Exercise directions:
Work through the lines below and count those holding "Versandkosten"; reply with the number only.

Source material:
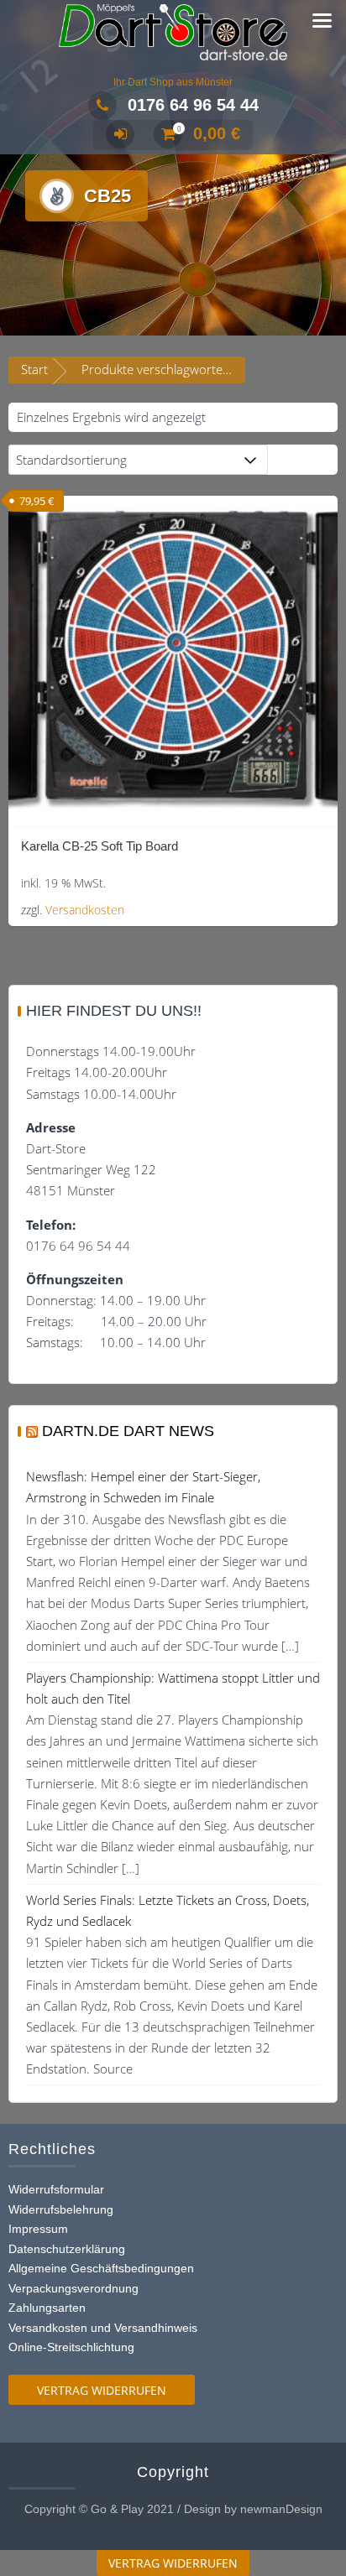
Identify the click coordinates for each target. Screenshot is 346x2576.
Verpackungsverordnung (73, 2288)
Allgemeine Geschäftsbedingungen (101, 2268)
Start (34, 369)
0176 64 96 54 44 (193, 105)
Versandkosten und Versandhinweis (102, 2327)
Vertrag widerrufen (101, 2390)
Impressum (38, 2228)
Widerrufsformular (56, 2189)
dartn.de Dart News (128, 1431)
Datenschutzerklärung (66, 2249)
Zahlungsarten (47, 2307)
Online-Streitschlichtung (71, 2347)
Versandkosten (84, 910)
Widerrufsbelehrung (60, 2209)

Task output:
2